▶ [AIM] Could you format the records as a numbered list, beginning at the very first line and ending with the line that contains "Looking at the image, I should click on (239, 815).", with both of those lines included and blank lines omitted?

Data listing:
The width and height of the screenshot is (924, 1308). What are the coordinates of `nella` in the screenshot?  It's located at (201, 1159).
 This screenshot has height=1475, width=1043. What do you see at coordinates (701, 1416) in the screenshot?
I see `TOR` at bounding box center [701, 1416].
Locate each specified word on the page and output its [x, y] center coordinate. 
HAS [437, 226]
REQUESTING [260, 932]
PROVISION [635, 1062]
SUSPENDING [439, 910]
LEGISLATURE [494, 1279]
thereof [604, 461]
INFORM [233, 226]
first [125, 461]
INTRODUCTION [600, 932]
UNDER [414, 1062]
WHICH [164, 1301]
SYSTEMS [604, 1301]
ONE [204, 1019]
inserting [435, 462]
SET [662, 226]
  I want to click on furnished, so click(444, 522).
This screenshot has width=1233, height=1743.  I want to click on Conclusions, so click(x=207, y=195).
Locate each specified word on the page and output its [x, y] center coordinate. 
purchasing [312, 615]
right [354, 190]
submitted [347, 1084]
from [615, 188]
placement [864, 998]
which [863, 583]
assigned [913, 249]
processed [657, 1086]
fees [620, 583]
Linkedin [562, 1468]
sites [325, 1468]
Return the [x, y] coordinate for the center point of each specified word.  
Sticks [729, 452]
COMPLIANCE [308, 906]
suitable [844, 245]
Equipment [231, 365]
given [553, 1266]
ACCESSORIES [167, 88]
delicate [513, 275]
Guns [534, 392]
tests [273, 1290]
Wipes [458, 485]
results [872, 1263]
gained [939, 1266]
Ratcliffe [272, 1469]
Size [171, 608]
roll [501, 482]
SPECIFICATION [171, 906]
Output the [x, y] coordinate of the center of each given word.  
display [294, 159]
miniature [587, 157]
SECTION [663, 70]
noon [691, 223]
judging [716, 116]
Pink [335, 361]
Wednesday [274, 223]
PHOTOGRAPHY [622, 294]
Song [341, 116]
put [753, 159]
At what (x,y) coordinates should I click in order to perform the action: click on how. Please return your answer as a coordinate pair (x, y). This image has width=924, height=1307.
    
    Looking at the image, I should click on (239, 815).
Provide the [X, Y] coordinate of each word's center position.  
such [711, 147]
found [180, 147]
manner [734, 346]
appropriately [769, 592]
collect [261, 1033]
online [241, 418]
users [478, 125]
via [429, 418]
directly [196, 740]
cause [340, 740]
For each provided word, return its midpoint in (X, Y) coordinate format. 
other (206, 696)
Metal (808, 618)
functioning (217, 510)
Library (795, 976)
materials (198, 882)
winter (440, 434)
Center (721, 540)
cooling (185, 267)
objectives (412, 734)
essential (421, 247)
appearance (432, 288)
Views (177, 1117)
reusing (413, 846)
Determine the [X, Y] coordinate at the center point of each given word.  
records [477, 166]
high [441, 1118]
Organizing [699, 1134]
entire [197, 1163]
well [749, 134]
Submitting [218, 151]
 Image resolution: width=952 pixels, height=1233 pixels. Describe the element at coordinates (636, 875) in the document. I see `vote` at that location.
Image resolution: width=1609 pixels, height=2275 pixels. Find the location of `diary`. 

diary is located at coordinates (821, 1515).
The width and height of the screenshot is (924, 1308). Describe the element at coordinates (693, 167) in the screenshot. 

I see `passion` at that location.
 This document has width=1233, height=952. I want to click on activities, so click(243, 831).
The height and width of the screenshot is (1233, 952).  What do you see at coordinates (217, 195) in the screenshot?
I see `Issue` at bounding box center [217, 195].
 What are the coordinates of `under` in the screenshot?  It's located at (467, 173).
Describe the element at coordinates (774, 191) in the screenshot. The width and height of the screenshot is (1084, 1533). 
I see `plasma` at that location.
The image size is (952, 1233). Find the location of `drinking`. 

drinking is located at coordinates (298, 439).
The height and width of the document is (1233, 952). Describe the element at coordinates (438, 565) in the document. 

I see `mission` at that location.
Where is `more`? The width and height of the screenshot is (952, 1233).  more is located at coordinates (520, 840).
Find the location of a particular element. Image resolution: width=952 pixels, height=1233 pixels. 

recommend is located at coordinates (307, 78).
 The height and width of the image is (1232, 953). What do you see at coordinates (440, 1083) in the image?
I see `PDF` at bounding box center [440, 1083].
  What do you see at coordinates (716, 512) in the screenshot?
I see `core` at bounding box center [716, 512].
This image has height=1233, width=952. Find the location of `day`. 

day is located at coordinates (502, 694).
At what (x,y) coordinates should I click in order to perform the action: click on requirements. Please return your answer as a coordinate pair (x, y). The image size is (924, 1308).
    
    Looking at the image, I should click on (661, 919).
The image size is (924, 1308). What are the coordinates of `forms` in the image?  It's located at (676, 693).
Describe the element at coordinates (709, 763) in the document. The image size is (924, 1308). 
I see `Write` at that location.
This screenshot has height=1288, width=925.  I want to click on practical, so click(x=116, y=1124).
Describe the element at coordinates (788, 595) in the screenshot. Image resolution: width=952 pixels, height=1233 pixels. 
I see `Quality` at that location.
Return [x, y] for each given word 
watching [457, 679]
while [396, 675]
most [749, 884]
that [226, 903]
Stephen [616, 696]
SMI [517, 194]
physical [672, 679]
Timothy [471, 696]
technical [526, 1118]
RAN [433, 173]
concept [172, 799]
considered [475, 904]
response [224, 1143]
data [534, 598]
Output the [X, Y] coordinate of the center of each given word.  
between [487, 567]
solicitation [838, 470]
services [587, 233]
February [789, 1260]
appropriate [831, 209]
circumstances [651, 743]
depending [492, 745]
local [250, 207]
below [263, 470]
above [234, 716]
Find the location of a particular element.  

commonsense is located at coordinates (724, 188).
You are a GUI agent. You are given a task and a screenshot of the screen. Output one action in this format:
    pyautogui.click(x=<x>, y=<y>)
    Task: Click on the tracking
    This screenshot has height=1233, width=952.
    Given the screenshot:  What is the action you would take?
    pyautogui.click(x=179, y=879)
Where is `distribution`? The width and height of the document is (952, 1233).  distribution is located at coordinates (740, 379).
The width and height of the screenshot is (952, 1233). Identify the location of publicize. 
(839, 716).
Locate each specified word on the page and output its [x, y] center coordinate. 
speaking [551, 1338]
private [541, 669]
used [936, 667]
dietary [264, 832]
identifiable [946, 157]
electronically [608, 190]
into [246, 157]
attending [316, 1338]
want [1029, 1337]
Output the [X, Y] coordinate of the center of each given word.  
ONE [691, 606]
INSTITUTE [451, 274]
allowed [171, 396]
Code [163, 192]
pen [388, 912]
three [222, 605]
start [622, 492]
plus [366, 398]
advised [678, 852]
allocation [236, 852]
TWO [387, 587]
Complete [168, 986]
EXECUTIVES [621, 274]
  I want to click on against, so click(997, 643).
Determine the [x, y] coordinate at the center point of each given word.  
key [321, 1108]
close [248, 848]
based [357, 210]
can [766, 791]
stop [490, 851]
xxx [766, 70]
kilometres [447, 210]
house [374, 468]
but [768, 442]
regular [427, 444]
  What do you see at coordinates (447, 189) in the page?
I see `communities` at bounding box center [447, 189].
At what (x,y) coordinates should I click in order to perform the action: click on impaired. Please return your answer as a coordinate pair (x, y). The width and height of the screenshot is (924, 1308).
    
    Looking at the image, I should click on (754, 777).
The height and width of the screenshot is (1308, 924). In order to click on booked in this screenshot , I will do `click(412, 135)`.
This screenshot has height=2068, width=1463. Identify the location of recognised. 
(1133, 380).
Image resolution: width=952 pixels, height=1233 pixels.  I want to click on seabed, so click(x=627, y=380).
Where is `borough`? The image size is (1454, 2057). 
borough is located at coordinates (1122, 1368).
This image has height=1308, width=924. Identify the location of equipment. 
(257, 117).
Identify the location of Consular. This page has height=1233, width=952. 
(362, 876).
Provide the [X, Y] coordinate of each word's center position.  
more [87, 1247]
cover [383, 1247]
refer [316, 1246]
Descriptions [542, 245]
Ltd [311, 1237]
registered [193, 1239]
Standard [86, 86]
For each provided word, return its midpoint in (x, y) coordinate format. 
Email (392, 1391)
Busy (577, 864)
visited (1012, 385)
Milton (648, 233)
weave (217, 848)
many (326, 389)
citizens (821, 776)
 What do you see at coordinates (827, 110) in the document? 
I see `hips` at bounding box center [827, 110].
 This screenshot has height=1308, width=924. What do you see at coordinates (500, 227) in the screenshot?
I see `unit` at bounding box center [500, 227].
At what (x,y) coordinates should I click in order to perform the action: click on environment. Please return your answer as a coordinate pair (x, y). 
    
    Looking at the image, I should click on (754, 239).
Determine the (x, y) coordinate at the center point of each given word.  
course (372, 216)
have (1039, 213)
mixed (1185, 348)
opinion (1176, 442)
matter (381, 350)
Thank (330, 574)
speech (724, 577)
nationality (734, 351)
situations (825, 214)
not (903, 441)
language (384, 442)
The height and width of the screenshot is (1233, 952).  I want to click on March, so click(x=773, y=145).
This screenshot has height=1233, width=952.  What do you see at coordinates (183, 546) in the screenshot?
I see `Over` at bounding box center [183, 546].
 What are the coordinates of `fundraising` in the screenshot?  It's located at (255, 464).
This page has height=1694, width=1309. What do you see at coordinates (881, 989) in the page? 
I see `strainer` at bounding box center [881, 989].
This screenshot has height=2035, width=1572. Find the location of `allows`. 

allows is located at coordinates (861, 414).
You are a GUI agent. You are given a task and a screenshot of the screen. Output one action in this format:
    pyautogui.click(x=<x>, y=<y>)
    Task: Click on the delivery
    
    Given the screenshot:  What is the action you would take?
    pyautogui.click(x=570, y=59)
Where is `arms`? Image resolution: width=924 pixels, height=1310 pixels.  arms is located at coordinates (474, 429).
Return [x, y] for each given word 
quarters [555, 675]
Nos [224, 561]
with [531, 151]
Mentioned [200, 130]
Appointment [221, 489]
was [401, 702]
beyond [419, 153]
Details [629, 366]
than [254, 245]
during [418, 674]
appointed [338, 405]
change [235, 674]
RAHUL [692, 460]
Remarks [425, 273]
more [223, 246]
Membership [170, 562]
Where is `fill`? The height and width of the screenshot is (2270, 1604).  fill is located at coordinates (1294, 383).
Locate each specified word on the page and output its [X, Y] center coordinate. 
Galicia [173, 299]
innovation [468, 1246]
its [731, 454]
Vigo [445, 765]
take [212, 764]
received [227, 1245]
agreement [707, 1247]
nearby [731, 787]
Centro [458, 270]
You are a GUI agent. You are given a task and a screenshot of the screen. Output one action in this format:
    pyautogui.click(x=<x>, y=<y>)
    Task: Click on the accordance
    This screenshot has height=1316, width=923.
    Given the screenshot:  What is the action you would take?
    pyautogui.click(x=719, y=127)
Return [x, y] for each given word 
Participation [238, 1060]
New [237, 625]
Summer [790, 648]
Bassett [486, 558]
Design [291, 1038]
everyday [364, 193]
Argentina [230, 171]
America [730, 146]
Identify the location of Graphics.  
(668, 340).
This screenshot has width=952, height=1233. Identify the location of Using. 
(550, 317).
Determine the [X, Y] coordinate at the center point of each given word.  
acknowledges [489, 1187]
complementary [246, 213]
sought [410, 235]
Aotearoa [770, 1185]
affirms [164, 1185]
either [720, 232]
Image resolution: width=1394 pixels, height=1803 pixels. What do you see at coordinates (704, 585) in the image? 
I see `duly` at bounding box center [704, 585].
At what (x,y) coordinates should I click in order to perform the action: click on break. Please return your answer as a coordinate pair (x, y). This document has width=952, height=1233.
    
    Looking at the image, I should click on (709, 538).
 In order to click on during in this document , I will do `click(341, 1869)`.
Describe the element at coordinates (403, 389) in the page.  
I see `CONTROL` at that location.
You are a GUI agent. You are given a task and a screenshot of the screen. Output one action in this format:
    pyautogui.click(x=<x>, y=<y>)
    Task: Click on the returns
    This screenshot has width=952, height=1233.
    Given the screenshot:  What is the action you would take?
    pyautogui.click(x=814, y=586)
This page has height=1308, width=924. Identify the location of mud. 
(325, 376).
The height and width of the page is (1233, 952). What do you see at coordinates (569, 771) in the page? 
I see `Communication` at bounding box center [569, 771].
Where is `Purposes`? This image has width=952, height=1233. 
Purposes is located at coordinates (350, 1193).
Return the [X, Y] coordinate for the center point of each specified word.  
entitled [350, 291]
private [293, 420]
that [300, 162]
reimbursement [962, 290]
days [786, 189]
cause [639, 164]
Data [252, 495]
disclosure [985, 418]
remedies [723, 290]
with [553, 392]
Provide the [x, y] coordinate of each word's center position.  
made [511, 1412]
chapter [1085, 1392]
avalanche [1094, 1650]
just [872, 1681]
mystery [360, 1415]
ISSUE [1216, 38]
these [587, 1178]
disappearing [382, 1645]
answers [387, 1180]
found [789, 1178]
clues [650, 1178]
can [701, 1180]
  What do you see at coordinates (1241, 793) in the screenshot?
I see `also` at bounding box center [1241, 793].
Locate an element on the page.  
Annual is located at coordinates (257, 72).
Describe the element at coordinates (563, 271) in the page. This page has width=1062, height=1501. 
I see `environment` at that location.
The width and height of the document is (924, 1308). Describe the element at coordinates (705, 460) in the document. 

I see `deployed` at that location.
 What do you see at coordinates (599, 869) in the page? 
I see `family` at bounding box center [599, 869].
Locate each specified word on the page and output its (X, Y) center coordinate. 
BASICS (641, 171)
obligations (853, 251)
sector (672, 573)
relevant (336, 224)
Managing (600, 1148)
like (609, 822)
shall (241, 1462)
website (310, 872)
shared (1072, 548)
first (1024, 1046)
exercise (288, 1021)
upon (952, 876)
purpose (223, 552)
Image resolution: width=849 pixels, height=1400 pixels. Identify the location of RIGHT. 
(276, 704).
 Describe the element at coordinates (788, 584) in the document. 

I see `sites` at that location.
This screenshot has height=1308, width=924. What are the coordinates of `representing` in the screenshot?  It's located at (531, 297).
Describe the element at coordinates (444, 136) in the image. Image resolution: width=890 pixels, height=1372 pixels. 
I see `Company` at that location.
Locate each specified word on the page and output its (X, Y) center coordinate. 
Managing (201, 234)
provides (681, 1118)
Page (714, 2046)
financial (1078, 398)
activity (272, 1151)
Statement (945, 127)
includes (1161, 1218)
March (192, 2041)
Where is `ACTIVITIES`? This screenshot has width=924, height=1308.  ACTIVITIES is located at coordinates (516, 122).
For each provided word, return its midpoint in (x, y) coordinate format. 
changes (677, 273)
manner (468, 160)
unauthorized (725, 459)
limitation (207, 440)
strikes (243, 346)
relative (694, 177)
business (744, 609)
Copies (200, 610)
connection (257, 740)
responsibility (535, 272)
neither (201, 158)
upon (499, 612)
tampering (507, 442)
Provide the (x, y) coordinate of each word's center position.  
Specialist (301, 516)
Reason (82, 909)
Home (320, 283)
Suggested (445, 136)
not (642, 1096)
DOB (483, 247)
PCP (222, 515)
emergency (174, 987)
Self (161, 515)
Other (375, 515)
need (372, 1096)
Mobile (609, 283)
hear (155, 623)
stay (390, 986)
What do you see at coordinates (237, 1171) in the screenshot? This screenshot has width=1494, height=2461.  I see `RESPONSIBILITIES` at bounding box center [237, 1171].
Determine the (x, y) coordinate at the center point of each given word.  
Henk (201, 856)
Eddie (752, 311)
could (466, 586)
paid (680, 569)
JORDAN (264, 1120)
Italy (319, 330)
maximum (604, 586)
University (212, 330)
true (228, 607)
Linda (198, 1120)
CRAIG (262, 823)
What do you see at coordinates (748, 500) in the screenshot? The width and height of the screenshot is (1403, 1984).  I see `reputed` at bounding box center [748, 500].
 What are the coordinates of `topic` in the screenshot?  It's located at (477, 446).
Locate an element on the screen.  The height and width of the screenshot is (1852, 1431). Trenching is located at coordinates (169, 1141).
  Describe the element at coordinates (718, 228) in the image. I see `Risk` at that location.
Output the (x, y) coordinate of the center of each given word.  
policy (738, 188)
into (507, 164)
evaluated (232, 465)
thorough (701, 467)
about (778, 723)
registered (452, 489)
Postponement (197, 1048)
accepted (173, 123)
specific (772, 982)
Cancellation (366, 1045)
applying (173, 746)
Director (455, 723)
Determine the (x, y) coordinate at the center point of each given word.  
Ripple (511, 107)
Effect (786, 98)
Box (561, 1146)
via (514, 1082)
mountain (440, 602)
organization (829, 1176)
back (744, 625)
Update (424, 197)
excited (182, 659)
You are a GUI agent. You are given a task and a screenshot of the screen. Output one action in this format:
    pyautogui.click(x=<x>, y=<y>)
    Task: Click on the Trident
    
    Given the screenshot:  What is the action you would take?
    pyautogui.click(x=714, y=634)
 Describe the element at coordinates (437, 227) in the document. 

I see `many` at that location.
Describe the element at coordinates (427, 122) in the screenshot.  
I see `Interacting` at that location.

▶ [OUTPUT]
1. The width and height of the screenshot is (924, 1308). What are the coordinates of `nella` in the screenshot?  It's located at (201, 1159).
2.  This screenshot has height=1475, width=1043. What do you see at coordinates (701, 1416) in the screenshot?
3. I see `TOR` at bounding box center [701, 1416].
4. Locate each specified word on the page and output its [x, y] center coordinate. 
5. HAS [437, 226]
6. REQUESTING [260, 932]
7. PROVISION [635, 1062]
8. SUSPENDING [439, 910]
9. LEGISLATURE [494, 1279]
10. thereof [604, 461]
11. INFORM [233, 226]
12. first [125, 461]
13. INTRODUCTION [600, 932]
14. UNDER [414, 1062]
15. WHICH [164, 1301]
16. SYSTEMS [604, 1301]
17. ONE [204, 1019]
18. inserting [435, 462]
19. SET [662, 226]
20.   I want to click on furnished, so click(444, 522).
21. This screenshot has width=1233, height=1743.  I want to click on Conclusions, so click(x=207, y=195).
22. Locate each specified word on the page and output its [x, y] center coordinate. 
23. purchasing [312, 615]
24. right [354, 190]
25. submitted [347, 1084]
26. from [615, 188]
27. placement [864, 998]
28. which [863, 583]
29. assigned [913, 249]
30. processed [657, 1086]
31. fees [620, 583]
32. Linkedin [562, 1468]
33. sites [325, 1468]
34. Return the [x, y] coordinate for the center point of each specified word.  
35. Sticks [729, 452]
36. COMPLIANCE [308, 906]
37. suitable [844, 245]
38. Equipment [231, 365]
39. given [553, 1266]
40. ACCESSORIES [167, 88]
41. delicate [513, 275]
42. Guns [534, 392]
43. tests [273, 1290]
44. Wipes [458, 485]
45. results [872, 1263]
46. gained [939, 1266]
47. Ratcliffe [272, 1469]
48. Size [171, 608]
49. roll [501, 482]
50. SPECIFICATION [171, 906]
51. Output the [x, y] coordinate of the center of each given word.  
52. display [294, 159]
53. miniature [587, 157]
54. SECTION [663, 70]
55. noon [691, 223]
56. judging [716, 116]
57. Pink [335, 361]
58. Wednesday [274, 223]
59. PHOTOGRAPHY [622, 294]
60. Song [341, 116]
61. put [753, 159]
62. At what (x,y) coordinates should I click in order to perform the action: click on how. Please return your answer as a coordinate pair (x, y). This image has width=924, height=1307.
63.     Looking at the image, I should click on (239, 815).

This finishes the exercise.